NTDS'17 assignment 2: network models

Hermina Petric Maretic, EPFL LTS4

For this assignment we will work on a network representing the collaboration between scientists in the field of General Relativity and Quantum Cosmology. The network comes from SNAP and is described as follows:

Arxiv GR-QC (General Relativity and Quantum Cosmology) collaboration network is from the e-print arXiv and covers scientific collaborations between authors papers submitted to General Relativity and Quantum Cosmology category. If an author i co-authored a paper with author j, the graph contains a undirected edge from i to j. If the paper is co-authored by k authors this generates a completely connected (sub)graph on k nodes. The data covers papers in the period from January 1993 to April 2003 (124 months). It begins within a few months of the inception of the arXiv.


In [ ]:
%matplotlib inline

import os
import random
import matplotlib.pyplot as plt
import networkx as nx
import numpy as np
import warnings
warnings.filterwarnings('ignore')

In [ ]:
G = nx.read_edgelist(os.path.join('..', 'data', 'arxiv_collaboration_network.txt'))

In [ ]:
print('My network has {} nodes.'.format(len(G.nodes())))
print('My network has {} edges.'.format(G.size()))

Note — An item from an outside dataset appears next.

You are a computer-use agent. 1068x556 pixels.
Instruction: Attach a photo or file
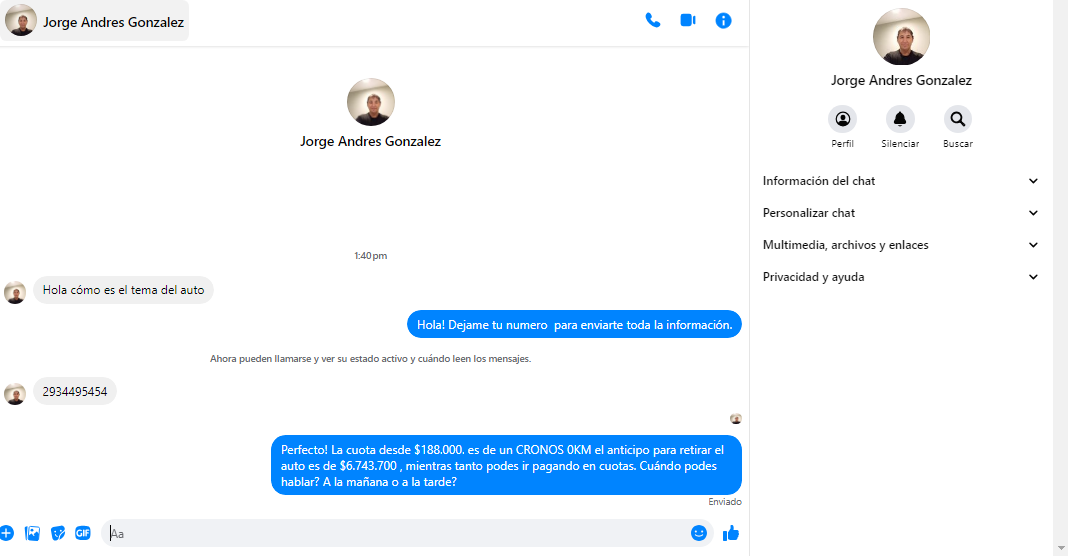[33, 533]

1. Comparing to model networks

1.1 In this part of the assignment, you have to create an Erdős–Rényi and Barabási-Albert graph using NetworkX, and compare them to the collaboration network. Try to simulate the original network as best as you can. When choosing parameters for the networks, take into account the number of vertices and edges of the original network. The number of vertices should be exactly the same. Comment on your choice of parameters.


In [ ]:
# Your code here.

Your answer here.


In [ ]:
print('My Erdős–Rényi network has {} nodes.'.format(len(er.nodes())))
print('My Erdős–Rényi network has {} edges.'.format(er.size()))
print('My Barabási-Albert network has {} nodes.'.format(len(ba.nodes())))
print('My Barabási-Albert network has {} edges.'.format(ba.size()))

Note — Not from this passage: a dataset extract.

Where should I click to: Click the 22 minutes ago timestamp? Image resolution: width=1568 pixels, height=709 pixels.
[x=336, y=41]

1.2 Check the size of the largest connected component in each graph and compare them to the original network. In the Erdős–Rényi model, what should the probability of creating each edge be in order to have the same expected size of the largest component? Justify. Generate a graph with this parameter to check if you indeed get a similar value.


In [ ]:
giant_G = max(nx.connected_component_subgraphs(G), key=len)
giant_er = max(nx.connected_component_subgraphs(er), key=len)
giant_ba = max(nx.connected_component_subgraphs(ba), key=len)
print(len(giant_G.nodes()))
print(len(giant_er.nodes()))
print(len(giant_ba.nodes()))

Your answer here.


In [ ]:
# Your code here.
print('The parameter p for an Erdős–Rényi network with the same expected size of the giant component is {}.'.format(p_giant))

# Your code here.
print('The size of the component in a randomly generated network with this parameter is {}.'.format(len(er_giant.nodes())))

1.3 Look at the clustering coefficient of the original network. Is there a network model we talked about that could have a clustering coefficient that is close? Explain.


In [ ]:
nx.average_clustering(G)

Your answer here.

2. Creating a network with a predefined degree distribution

In this part of the assignment, you will have to create a random network from a predefined degree distribution. There are several network models which can create a random network with the exact same degree distribution as the original, or with the same expected distribution as the original. Refer to section 4.8 of the Barabási book for more information.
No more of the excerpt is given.